Return the records below from the line containing "Прайс-лист на сайт kazan.aif.ru (693, 2374)" onward, exactly, through and including the last line.

*** Dataset records Section Begins ***

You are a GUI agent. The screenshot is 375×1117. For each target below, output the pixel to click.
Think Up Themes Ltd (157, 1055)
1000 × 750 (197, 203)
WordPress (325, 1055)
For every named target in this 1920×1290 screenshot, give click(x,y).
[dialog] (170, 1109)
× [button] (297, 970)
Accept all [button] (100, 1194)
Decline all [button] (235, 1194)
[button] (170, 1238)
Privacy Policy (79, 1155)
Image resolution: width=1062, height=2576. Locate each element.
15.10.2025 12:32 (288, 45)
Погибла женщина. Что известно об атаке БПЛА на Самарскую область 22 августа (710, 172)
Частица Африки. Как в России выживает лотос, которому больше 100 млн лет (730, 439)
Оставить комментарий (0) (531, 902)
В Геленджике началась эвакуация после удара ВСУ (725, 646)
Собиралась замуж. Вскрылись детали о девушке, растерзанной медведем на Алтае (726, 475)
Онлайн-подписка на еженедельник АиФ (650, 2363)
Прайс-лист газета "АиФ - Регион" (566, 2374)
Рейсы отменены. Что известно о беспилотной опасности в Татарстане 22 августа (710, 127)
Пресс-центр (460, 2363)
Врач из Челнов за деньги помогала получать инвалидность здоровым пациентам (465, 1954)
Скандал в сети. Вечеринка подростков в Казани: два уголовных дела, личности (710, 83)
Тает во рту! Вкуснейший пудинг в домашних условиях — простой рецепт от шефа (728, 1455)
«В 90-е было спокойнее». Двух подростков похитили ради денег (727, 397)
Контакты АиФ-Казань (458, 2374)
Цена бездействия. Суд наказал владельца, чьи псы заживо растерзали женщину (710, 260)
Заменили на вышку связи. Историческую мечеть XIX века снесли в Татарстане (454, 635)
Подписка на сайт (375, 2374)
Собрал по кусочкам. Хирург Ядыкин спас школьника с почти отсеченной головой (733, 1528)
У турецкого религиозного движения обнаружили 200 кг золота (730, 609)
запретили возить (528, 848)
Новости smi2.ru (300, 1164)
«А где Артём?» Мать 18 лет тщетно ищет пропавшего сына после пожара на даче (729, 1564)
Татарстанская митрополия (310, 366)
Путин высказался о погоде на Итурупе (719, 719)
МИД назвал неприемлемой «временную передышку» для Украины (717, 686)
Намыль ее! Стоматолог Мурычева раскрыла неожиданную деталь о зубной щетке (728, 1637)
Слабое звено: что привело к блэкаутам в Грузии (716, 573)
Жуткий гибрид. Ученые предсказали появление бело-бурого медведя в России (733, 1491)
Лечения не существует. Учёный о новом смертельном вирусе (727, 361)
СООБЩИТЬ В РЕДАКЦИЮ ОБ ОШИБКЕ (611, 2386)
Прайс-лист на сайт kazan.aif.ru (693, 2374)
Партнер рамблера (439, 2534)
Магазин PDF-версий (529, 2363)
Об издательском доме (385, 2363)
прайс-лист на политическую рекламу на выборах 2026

*** Dataset records Section Ends ***

Written response
Прайс-лист на сайт kazan.aif.ru (693, 2374)
Партнер рамблера (439, 2534)
Магазин PDF-версий (529, 2363)
Об издательском доме (385, 2363)
прайс-лист на политическую рекламу на выборах 2026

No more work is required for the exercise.